▶ Task brief
Whenever the word "resolution" turns up in a line of the data below, copy that line.

Recorded data

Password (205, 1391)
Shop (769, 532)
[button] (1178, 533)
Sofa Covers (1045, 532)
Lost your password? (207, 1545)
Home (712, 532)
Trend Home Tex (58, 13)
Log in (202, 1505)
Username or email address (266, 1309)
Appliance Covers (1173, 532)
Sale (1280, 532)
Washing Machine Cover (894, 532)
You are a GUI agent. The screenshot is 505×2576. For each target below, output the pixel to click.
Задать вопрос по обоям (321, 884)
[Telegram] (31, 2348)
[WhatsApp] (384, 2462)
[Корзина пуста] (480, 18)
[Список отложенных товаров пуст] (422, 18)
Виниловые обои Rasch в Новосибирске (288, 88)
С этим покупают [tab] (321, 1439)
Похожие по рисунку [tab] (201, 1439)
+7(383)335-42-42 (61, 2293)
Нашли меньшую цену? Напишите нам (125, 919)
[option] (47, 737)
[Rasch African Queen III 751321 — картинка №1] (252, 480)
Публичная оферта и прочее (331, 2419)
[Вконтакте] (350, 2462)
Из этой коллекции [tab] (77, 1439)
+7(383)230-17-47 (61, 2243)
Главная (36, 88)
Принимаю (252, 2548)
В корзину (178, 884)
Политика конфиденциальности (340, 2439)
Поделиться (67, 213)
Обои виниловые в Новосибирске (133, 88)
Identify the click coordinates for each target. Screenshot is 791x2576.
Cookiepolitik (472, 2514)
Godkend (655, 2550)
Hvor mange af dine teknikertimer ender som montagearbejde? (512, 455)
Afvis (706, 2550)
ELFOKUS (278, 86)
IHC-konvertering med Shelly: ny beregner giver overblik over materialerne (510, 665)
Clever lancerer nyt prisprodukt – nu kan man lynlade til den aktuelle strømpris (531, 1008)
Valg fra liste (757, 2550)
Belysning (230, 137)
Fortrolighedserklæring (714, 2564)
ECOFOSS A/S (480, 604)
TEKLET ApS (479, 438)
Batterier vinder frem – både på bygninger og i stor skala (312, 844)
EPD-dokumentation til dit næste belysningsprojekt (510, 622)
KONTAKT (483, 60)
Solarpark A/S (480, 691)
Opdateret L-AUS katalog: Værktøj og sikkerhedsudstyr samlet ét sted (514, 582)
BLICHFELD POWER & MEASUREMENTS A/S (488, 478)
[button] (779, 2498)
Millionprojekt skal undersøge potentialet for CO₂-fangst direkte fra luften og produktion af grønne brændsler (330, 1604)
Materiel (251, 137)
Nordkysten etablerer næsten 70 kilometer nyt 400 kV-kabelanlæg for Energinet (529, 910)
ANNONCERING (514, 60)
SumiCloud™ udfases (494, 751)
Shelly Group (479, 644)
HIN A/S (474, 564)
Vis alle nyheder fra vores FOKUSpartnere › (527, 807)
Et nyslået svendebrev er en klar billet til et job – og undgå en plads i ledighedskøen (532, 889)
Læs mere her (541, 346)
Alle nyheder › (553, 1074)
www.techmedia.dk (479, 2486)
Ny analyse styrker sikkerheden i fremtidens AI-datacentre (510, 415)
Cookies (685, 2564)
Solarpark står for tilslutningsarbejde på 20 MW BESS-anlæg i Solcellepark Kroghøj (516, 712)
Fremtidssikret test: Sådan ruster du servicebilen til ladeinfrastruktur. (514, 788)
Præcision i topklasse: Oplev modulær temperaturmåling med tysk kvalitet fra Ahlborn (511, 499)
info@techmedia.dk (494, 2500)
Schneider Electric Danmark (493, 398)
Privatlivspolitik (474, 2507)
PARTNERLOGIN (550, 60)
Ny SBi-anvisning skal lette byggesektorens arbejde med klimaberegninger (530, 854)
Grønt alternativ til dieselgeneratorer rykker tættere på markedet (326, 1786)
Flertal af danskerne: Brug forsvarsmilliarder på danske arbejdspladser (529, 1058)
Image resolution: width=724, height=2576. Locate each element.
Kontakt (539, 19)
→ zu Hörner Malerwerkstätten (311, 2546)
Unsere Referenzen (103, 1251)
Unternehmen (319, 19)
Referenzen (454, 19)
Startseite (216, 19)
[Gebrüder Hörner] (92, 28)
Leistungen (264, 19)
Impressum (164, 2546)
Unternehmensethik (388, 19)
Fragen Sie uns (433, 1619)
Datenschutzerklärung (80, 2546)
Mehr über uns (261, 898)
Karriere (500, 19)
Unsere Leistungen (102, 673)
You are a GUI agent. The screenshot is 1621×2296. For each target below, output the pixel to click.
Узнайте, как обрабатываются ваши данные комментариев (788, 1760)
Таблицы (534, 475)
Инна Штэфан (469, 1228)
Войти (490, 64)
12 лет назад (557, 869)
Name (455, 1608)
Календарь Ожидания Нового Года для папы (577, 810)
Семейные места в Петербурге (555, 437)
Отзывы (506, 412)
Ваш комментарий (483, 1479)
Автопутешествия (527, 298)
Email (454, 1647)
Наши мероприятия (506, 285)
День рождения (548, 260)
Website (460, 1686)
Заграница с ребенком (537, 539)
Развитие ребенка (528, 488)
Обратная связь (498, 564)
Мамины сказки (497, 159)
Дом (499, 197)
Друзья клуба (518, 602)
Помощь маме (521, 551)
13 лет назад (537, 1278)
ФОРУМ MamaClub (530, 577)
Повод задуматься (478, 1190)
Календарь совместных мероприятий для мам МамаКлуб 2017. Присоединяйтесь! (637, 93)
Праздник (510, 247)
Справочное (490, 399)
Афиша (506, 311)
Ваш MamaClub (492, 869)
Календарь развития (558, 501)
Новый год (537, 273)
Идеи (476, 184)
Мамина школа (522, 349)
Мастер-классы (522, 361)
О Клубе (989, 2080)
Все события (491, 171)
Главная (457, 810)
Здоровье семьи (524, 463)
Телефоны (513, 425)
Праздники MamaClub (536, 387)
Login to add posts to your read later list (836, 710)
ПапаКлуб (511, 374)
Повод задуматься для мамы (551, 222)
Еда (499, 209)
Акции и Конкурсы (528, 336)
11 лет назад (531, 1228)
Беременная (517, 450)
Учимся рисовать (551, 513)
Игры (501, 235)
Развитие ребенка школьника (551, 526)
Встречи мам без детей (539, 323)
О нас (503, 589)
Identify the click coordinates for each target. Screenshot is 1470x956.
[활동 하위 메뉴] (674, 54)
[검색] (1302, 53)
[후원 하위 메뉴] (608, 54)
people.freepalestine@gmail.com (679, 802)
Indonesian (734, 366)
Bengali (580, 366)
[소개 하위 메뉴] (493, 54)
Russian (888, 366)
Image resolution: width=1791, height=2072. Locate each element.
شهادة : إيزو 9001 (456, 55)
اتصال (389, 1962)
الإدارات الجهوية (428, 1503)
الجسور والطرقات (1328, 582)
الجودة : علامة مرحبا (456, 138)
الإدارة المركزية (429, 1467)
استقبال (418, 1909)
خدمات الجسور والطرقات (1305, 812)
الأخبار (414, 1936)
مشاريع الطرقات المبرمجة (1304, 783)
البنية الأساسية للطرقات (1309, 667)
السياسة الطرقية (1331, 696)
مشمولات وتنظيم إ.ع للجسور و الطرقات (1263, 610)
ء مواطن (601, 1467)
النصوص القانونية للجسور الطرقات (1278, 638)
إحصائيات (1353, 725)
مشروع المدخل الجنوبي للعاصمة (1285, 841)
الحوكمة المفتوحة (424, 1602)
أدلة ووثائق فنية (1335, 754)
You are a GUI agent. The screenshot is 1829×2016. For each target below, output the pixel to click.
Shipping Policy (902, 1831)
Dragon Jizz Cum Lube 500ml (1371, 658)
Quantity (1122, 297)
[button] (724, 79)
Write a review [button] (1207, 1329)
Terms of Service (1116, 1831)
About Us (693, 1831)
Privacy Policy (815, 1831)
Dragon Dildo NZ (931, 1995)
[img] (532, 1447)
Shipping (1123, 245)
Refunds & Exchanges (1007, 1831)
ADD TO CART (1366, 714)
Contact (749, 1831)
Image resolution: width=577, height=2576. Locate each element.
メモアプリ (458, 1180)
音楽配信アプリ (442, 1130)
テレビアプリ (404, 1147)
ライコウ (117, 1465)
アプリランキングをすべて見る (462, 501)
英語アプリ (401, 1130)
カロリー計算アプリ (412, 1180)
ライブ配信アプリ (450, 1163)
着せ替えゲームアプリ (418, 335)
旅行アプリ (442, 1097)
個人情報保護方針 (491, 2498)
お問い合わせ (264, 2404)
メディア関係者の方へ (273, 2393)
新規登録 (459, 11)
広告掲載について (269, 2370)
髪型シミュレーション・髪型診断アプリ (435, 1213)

▶ Answer for this exercise
Image resolution: width=724, height=2576. Locate each element.
Image resolution: width=1791, height=2072. Locate each element.
Image resolution: width=577, height=2576. Locate each element.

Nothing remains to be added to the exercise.